Qulitalik, the cultural isumataq (leader) reviewed the complex with a learned eye. To the untrained eye, the whole complex is very impressive. "See the difference between Aua's quarters and the central structure. Aua's igloo is not as well constructed. To many hands made it. The one in the center is better constructed. It had one principal builder," said Qulitalik.
Nevee Irngaut Uttaq an actress in the film asked Qulitalik if his mother would be right at home here. "All the older people will know and be right at home here," Qulitalik responded. This type of building was constructed as the winter home. More transitory igloos tend to be smaller and of more humble construction.
Qulitalik further continued "we used to live in complexes like this." Yet not all Inuit of his generation even have that experience, Uttak, the Art Director, has never lived in such a complex. In his experience, the igloo dwellings were the masters quarters and "the sons or son-in-laws" quarters. Even in a large camp of 30 people, two-part dwellings were more common. Aua's snow palace is rightly called a snow palace.
Susan Avingaq, in her 60s is the set designer/dresser. She is a gracious warm woman. She is also a talented seamstress and designer. Her skin clothes and kamiks speak of quality. She dressed her grandson Gilles Ungalaaq Choquette in skins and hides, which quickly became the envy of many cast and crew members.
At Aua's igloos, Avingaq teachers Nevee Uttak the fine art of lighting and tending the qulliq. Qul'li'sa' jaq or uk'ku'sit'saq, the soapstone from which the qulliq is made, is something of a godsend. It can withstand extreme temperatures - from being frozen to bearing a flame within its bosom.
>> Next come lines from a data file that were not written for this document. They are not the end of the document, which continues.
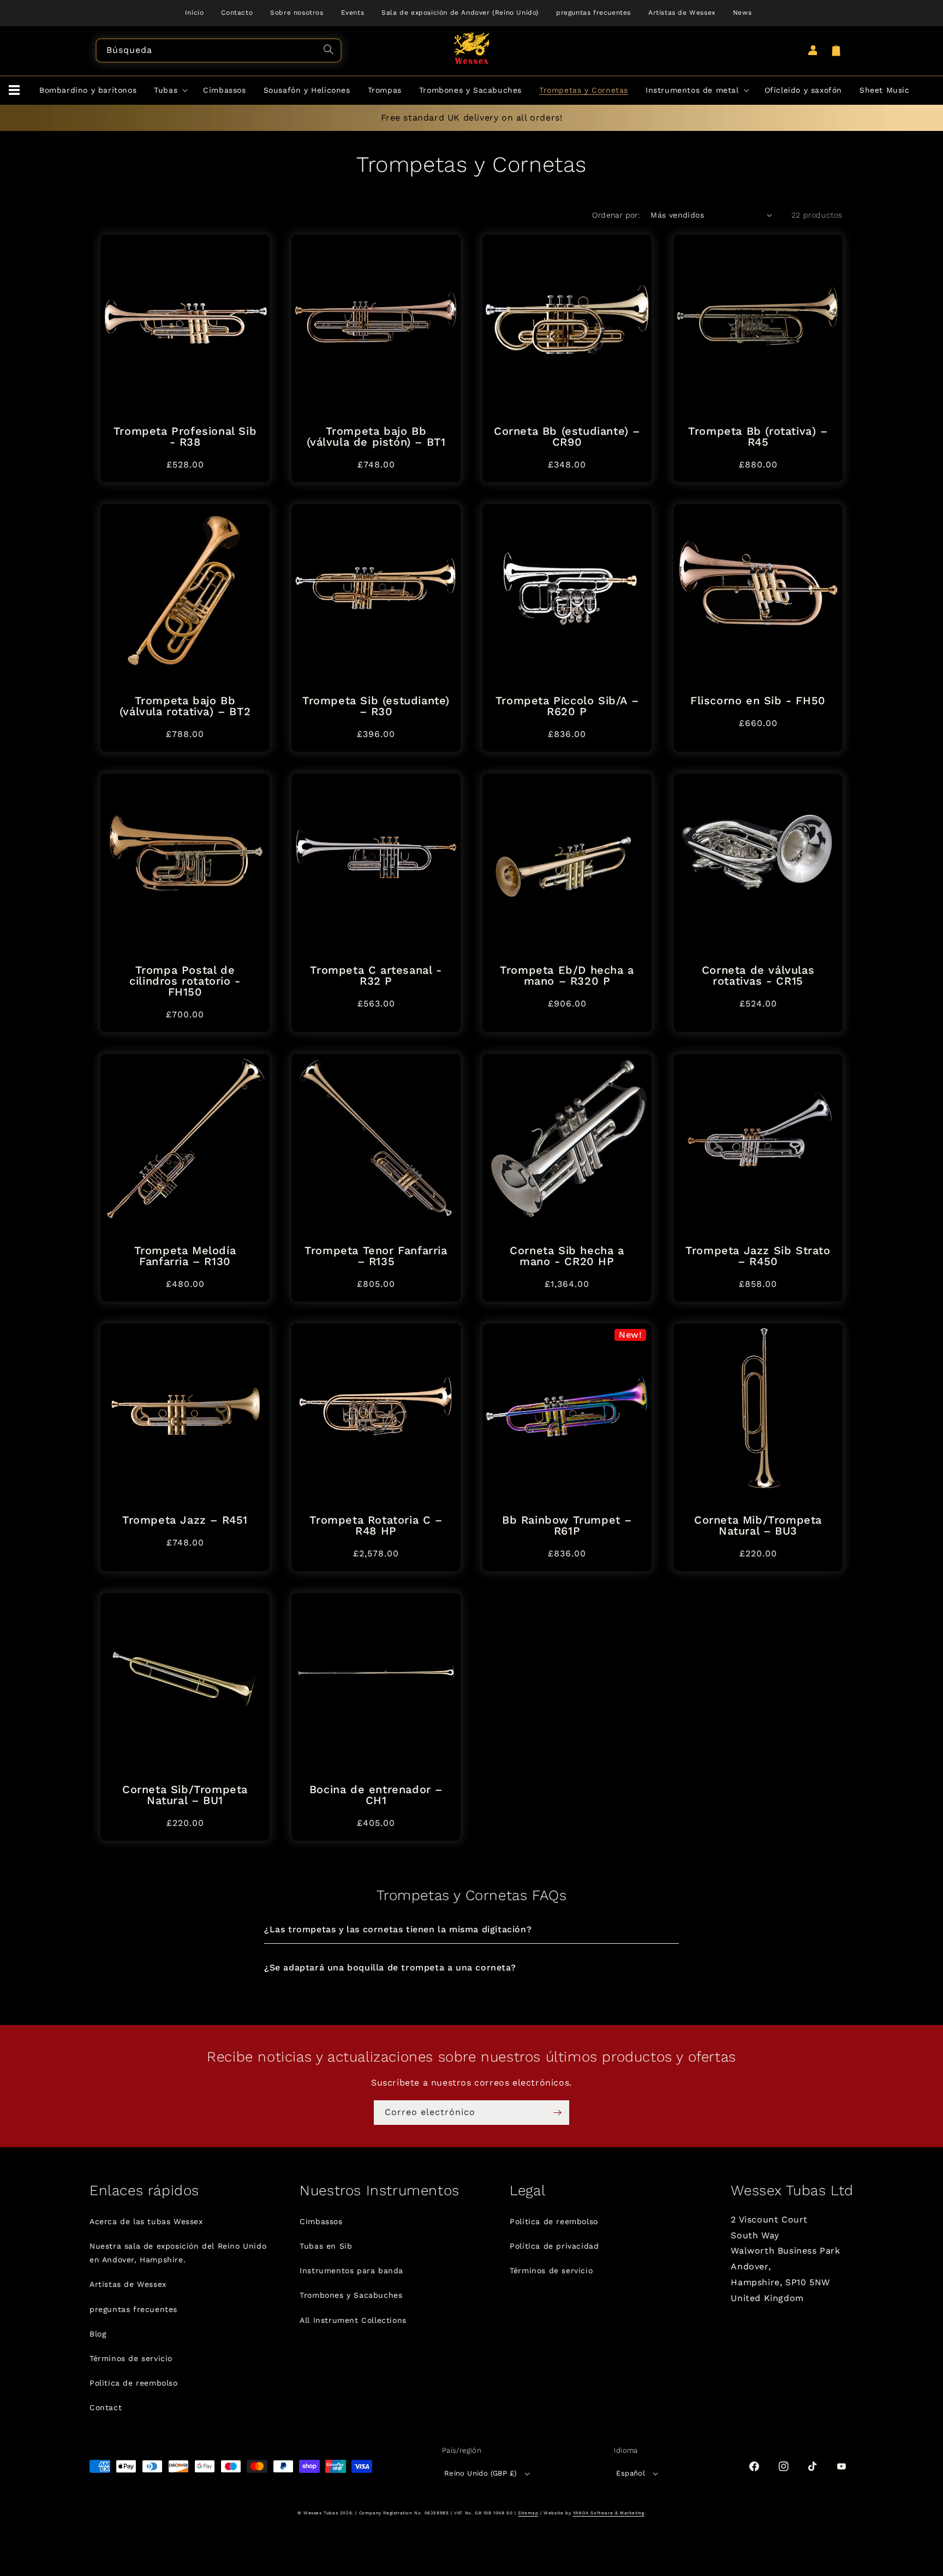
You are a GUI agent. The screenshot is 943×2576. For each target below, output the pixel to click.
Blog (97, 2333)
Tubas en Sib (326, 2246)
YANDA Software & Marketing (608, 2513)
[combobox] (219, 50)
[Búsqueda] (330, 51)
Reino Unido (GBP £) (480, 2473)
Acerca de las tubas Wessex (146, 2221)
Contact (105, 2407)
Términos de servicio (130, 2358)
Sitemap (528, 2513)
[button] (14, 91)
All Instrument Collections (353, 2320)
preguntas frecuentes (133, 2309)
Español (630, 2473)
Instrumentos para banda (351, 2270)
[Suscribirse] (557, 2112)
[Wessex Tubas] (472, 48)
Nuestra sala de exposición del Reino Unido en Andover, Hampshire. (177, 2253)
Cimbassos (321, 2221)
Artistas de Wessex (127, 2284)
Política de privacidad (554, 2246)
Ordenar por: (616, 215)
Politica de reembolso (133, 2383)
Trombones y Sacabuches (351, 2295)
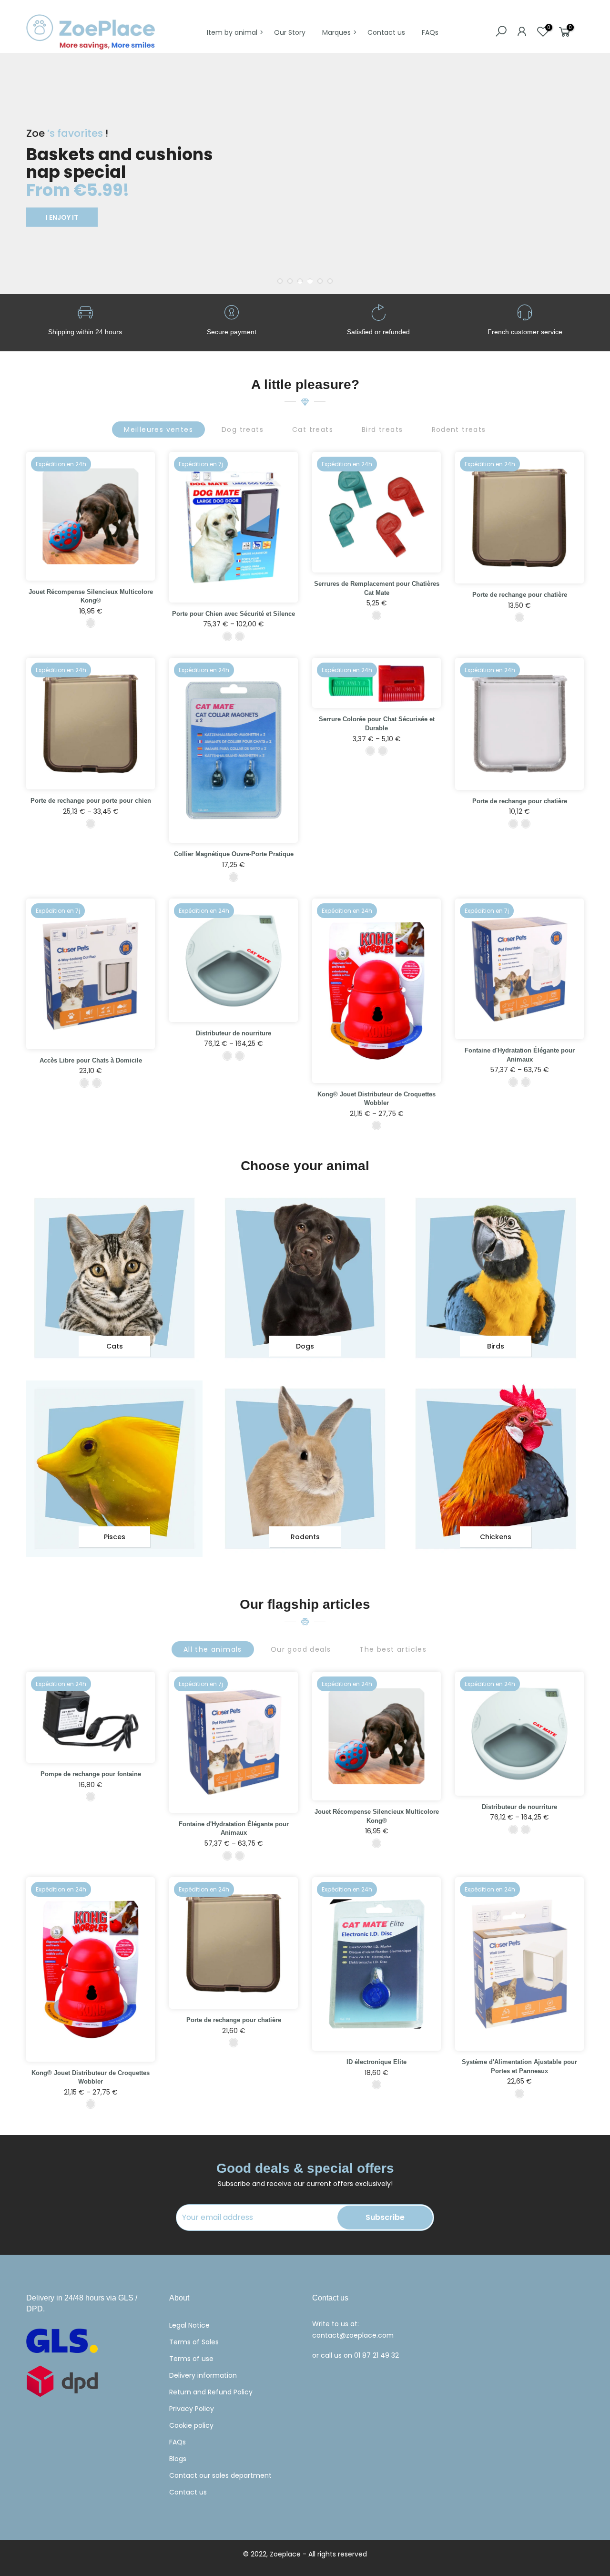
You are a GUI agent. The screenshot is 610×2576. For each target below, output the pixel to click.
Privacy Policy (191, 2408)
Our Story (289, 32)
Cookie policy (191, 2425)
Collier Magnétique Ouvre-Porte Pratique (234, 854)
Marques (336, 32)
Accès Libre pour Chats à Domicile (91, 1060)
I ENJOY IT (62, 217)
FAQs (430, 32)
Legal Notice (189, 2325)
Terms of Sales (194, 2342)
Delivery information (203, 2375)
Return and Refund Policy (211, 2392)
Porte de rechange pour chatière (519, 594)
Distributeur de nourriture (233, 1033)
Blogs (177, 2459)
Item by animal (232, 32)
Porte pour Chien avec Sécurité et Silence (233, 613)
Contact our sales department (220, 2475)
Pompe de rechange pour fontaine (91, 1774)
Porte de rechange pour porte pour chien (90, 800)
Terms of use (191, 2358)
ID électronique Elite (376, 2061)
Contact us (386, 32)
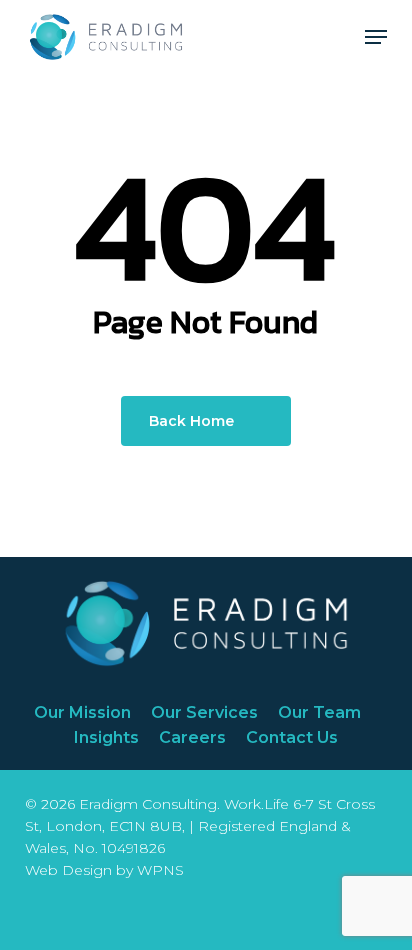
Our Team (319, 712)
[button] (376, 37)
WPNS (160, 870)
Other types of stone crack and break when in contact with fire. Soapstone is also made into uk'ku'siq, the stewing pot. In modern times, it is the world famous medium of Inuit carvers.
Avingaq has fond memories of the qulliq from her childhood. In her childhood, the family used to travel to another location in winter. Avningaq, thirsty from the days' travel, could hardly wait for her mother to light the qulliq. Once the flame was properly set, her mother would set the kettle over the flame. Avingaq would then listen for the snow melting inside the kettle, knowing that it would be just moments before she could have the of pleasure a drink.
The Inuit of Greenland continue to train for their parts. Qillaq Danielsen is the props manager. He has been acquiring skins for thongs, lines, and lashing. He can take an alliq (a large marine mammal harpoon line, which can stop the strongest walrus) into several dog lines. Then he can take dog lines and further divide lengthwise it into qamutik lashings, with a stead and confident hand. To make 2, 3 metres of 7mm length takes a good blade, patience, and immense skill.
Danielsen and Piuaitsoq have been training the local dogs in the Greenlandic manner. Piuaitsoq plays Miteq in the film, a skillful hunter. He is a carpenter, an avid soccer fan, a member of the Greenlandic handball team. He loves to play soccer and laments every ounce of fat he is gaining.
Jens Jørn Spottaq is dressed as Knud Rasmussen, the famed Danish explorer and man of the arctic. Jens is set to inadvertently interview Orulu about her life as Rasmussen did eighty years ago. He is waiting patiently to get to the set. His na'nu'raq (bearskin pants), kamiks, and canvas anorak are too hot for the Isuma office. He prefers to wait outdoors to maintain a more comfortable body temperature.